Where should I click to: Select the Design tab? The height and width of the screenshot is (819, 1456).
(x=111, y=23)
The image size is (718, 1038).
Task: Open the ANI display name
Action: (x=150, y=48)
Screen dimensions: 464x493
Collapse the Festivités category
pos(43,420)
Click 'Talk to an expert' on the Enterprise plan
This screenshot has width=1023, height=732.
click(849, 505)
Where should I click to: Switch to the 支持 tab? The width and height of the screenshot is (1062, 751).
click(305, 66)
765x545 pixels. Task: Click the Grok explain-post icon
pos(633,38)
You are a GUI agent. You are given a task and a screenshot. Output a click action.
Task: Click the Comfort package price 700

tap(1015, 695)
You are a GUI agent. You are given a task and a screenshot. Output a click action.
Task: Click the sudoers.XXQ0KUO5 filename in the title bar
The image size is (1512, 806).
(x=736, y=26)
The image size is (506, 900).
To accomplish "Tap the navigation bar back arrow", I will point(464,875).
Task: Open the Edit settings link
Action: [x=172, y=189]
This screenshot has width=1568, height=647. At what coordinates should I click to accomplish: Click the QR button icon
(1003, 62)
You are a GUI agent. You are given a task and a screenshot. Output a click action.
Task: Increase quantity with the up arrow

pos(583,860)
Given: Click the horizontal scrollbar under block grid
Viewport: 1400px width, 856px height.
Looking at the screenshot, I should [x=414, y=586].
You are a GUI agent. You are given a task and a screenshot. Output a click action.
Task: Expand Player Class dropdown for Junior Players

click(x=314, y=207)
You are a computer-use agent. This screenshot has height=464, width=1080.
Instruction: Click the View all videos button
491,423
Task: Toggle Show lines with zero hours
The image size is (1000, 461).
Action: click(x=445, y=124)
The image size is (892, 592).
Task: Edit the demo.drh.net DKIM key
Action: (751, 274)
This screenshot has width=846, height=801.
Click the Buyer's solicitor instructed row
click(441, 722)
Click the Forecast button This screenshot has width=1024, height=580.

______________________________

-- Exercise prompt --
Please quote the data word for word, starting from its first line and ending with the line that contains "click(849, 505)".

-- Correct result --
Where should I click to: Select the Design tab? The height and width of the screenshot is (819, 1456).
(x=111, y=23)
The image size is (718, 1038).
Task: Open the ANI display name
Action: (x=150, y=48)
Screen dimensions: 464x493
Collapse the Festivités category
pos(43,420)
Click 'Talk to an expert' on the Enterprise plan
This screenshot has width=1023, height=732.
click(849, 505)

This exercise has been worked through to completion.